Honigbienen-Stau: Es braucht Regeln für die Imkerei in Städten

Auch für Honigbienen gilt: Mass halten. (Bild: Pixabay)

Bereits im vergangenen Jahr tauchten die städtischen Honigbienen in den Umweltnotizen auf. Gerade in der Schweiz ist es sehr en vogue, in den Städten Honigbienen zu halten. Doch diese verdrängen als Nahrungskonkurrentinnen die Wildbestäuber. Aus diesem Grund empfiehlt die IG Wildbiene, die städtische Imkerei zu reduzieren.

Eine neue Studie der Eidgenössischen Forschungsanstalt für Wald, Schnee und Landschaft WSL bestätigt dies nun. In Bezug auf die bestehenden Nahrungsressourcen sei die Dichte an Bienenstöcken in 14 untersuchten Schweizer Städten gegenwärtig so hoch, dass nicht mehr von einer nachhaltigen Imkerei gesprochen werden könne.

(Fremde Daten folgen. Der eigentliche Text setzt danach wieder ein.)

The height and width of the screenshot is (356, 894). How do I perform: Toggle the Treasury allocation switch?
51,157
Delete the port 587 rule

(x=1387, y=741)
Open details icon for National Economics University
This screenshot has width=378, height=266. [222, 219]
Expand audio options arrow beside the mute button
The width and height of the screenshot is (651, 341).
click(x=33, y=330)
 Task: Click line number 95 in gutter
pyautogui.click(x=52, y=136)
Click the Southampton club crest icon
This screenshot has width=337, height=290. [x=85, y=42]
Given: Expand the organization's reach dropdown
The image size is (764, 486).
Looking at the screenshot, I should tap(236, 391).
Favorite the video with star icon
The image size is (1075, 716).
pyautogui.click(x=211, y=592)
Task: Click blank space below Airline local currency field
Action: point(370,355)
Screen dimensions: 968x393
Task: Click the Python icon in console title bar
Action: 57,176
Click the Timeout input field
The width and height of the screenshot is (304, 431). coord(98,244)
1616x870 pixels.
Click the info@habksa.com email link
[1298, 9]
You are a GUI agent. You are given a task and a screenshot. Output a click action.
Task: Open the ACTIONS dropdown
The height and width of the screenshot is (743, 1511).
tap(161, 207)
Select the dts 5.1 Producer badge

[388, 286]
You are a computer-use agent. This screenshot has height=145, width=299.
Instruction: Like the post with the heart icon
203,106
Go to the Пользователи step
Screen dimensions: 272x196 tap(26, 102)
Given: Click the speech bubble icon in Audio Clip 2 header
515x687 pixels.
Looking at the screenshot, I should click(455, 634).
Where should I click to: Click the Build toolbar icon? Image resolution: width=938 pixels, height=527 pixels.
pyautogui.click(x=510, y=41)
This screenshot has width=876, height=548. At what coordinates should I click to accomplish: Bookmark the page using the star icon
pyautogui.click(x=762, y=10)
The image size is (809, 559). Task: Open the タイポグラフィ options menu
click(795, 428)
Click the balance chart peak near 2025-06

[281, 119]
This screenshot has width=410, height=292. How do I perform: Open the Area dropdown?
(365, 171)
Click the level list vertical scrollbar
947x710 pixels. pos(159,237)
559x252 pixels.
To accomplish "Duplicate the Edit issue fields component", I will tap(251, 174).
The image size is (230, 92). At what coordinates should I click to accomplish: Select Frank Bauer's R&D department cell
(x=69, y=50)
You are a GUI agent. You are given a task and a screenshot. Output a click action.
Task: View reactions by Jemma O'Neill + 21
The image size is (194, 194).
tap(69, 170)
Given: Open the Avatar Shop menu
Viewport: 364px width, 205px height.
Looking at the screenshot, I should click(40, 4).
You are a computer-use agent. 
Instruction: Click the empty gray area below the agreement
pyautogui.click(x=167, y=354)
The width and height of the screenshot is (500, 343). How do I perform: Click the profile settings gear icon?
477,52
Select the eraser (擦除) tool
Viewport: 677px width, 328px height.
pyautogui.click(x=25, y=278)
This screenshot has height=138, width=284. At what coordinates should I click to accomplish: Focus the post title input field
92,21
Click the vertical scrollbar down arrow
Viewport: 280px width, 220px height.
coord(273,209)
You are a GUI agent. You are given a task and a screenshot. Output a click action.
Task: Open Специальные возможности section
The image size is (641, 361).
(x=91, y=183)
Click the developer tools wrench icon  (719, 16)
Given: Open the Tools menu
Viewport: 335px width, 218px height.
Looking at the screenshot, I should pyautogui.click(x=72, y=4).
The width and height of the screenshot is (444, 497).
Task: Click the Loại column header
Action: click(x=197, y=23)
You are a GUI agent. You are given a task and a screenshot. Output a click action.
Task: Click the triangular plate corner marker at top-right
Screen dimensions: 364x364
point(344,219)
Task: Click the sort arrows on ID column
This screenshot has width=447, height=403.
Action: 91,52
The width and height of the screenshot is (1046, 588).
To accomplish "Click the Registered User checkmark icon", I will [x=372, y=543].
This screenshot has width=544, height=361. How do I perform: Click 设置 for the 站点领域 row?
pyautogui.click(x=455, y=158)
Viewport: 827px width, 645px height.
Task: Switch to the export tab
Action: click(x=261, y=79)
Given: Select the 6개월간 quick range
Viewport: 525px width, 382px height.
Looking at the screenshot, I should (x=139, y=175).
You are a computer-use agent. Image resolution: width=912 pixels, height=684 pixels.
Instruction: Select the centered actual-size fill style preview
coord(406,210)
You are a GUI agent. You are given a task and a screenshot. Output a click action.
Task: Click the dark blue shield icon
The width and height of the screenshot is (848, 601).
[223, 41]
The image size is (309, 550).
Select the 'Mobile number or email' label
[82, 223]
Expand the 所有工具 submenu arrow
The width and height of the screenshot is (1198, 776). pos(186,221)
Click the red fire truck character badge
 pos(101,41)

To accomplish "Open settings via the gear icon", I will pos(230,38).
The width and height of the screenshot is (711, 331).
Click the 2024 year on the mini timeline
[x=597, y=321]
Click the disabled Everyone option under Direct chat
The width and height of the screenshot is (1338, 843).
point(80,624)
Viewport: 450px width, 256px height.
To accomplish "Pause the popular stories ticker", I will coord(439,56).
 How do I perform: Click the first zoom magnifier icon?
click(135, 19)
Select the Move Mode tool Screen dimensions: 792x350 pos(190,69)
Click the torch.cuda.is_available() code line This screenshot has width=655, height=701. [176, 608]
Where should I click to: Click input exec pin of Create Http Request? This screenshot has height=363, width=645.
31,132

In den vergangenen Jahren hat sich die Zahl an Bienenstöcken in Schweizer Städten fast verdreifacht. Waren es 2012 noch 6,46 Bienenstöcke pro km2, sind es 2018 bereits 10,14 pro km2 – oder in absoluten Zahlen: aus 3139 Bienenstöcken wurden 9370.

Die städtischen Grünräume genügten wohl gerade noch, um den gegenwärtigen Honigbienen-Bestand zu erhalten, schreiben die Forscher. Halte das Wachstum in der Stadt-Imkerei aber unverändert an, könne dies zu einer Herausforderung für die Honigbienen – geschweige die Wildbestäuber – werden.

Sie empfehlen deshalb, die städtische Imkerei zu regulieren. Wie bei anderen Nutztieren (und nichts anderes sind Honigbienen) sind gewisse Haltungsvorschriften notwendig. So könnte man etwa einen gesetzlichen Mindestabstand zwischen den Bienenstöcken festlegen. Auch sollte man Orte ausscheiden, die für Wildbienen besonders wichtig sind. Ohnehin muss den Grünräumen in Städten Sorge getragen werden, damit für alle Bestäuber genügend Ressourcen vorhanden sind.